ATTLEBORO — State Rep. Jim Hawkins has been arguing for years that it’s wrong to make a grade on a test the difference between graduating and not graduating from high school.
Now, the Attleboro Democrat says the state is planning to “double down” on the MCAS test and raise the required score for passing.
Hawkins and a bipartisan group of 96 other lawmakers are urging state education officials to reconsider their plan.
“Raising the passing score forces even more teaching to the test,” said in a statement. “And it penalizes the very students who have had the hardest challenges during the pandemic.”
The board of the Department of Elementary and Secondary Education, known as DESE, is planning to take up the proposed change at its June 28 meeting. Adopting it would mean students graduating from high school from 2026 through 2029 would have to score higher that previous classes on standardized math, English and science tests. “I don’t know why they did that,” Hawkins told The Sun Chronicle.
A former math teacher, Hawkins said he’s not against standardized testing, but he’s long argued that multiple choice tests like the MCAS are a poor way of measuring student performance.
State education officials had waived the requirement that students pass the test to graduate for the class of 2022.
According to numbers the state released in December, MCAS scores were down over the past two years, a drop blamed on the disruptions in learning caused by the pandemic.
Hawkins argues that the high stakes testing tends to affect low-income school districts the most.

- _Data extract_
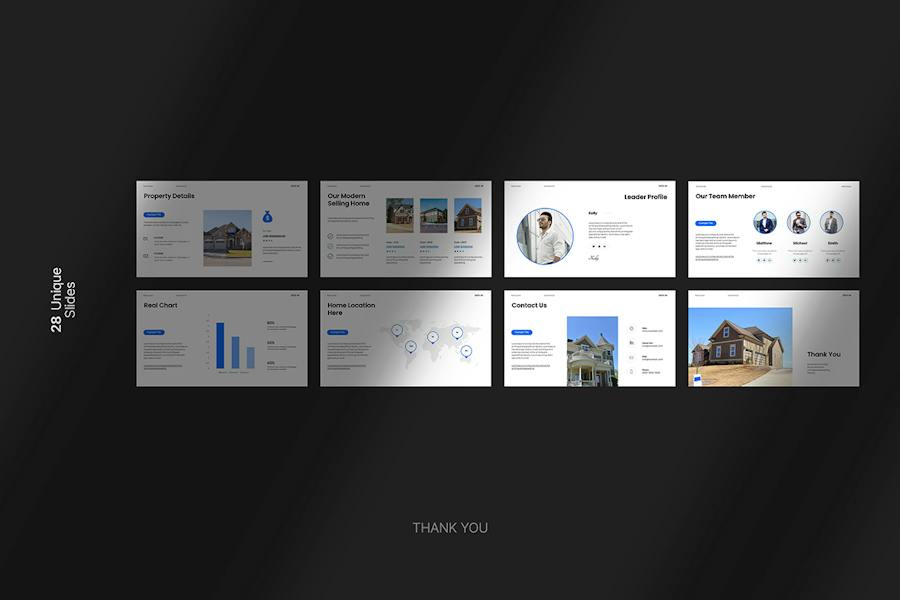Click blue button on Our Team Member slide
The height and width of the screenshot is (600, 900).
pyautogui.click(x=706, y=223)
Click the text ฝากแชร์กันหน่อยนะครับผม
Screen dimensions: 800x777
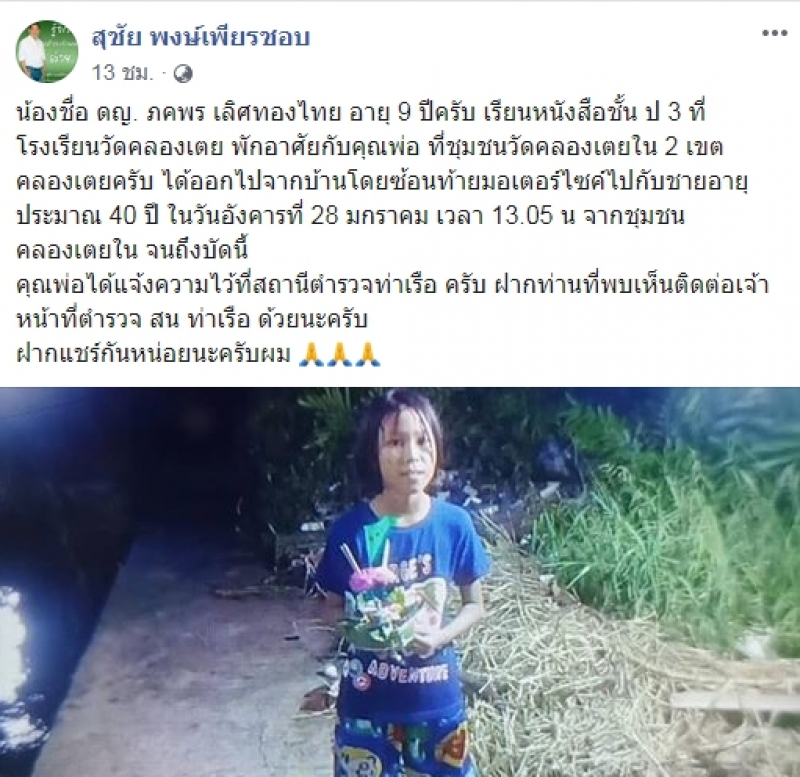(154, 355)
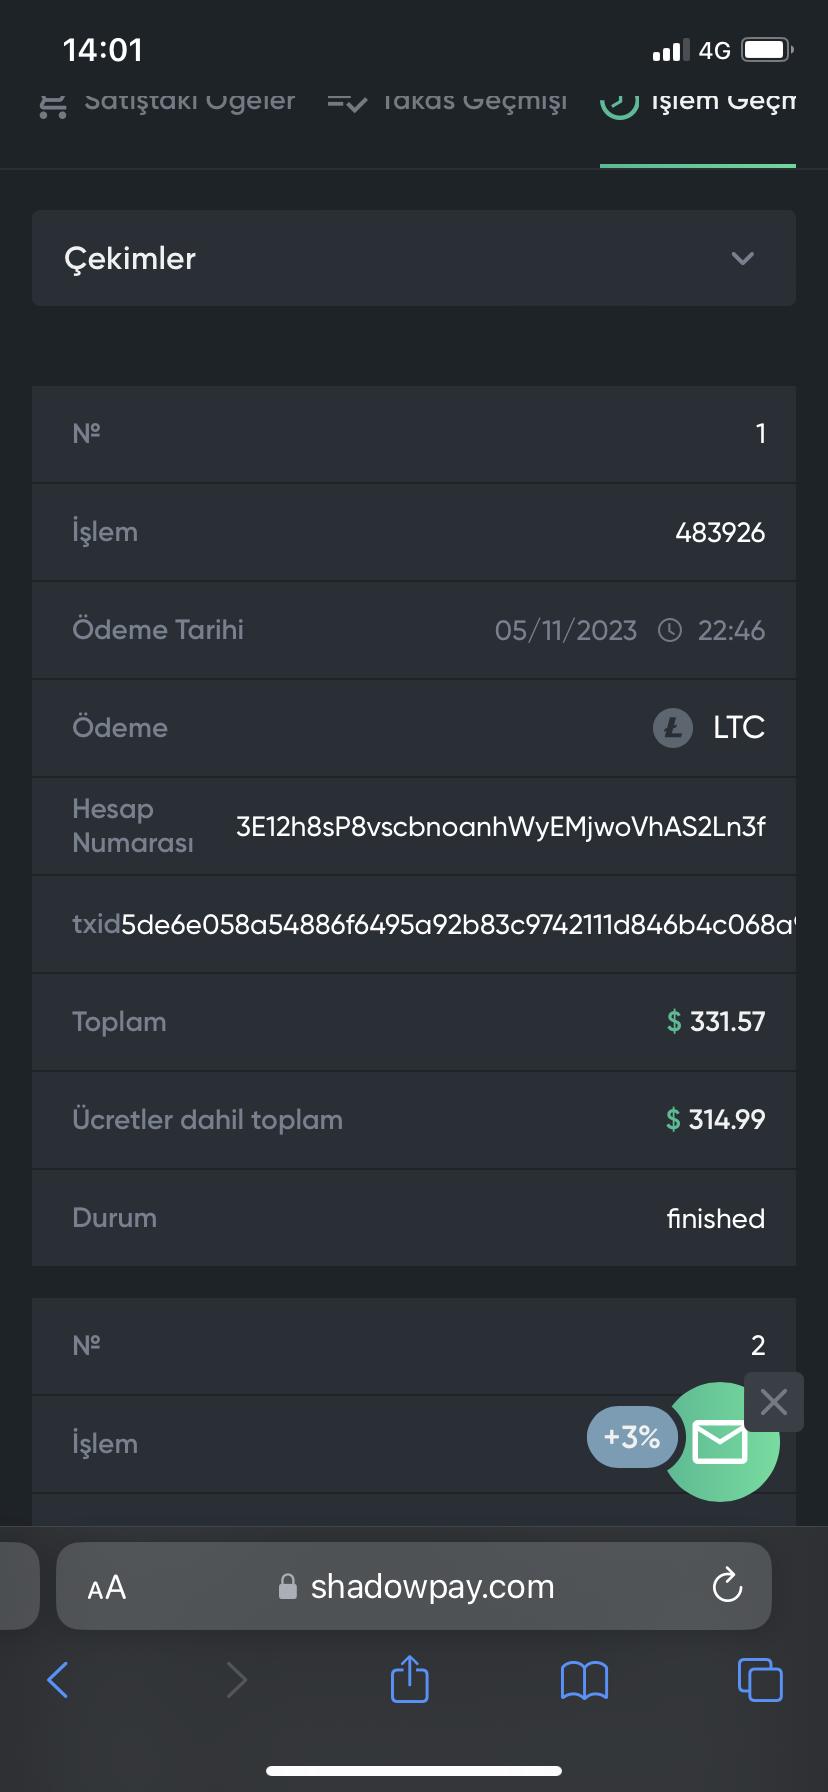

- _Exercise instructions_
Copy the MCAS article again, starting at the words "A former math" and stopping after "by the pandemic.", and change "pandemic" to "COVID-19 pandemic" wherever it appears.

- _Problem solution_
A former math teacher, Hawkins said he’s not against standardized testing, but he’s long argued that multiple choice tests like the MCAS are a poor way of measuring student performance.
State education officials had waived the requirement that students pass the test to graduate for the class of 2022.
According to numbers the state released in December, MCAS scores were down over the past two years, a drop blamed on the disruptions in learning caused by the COVID-19 pandemic.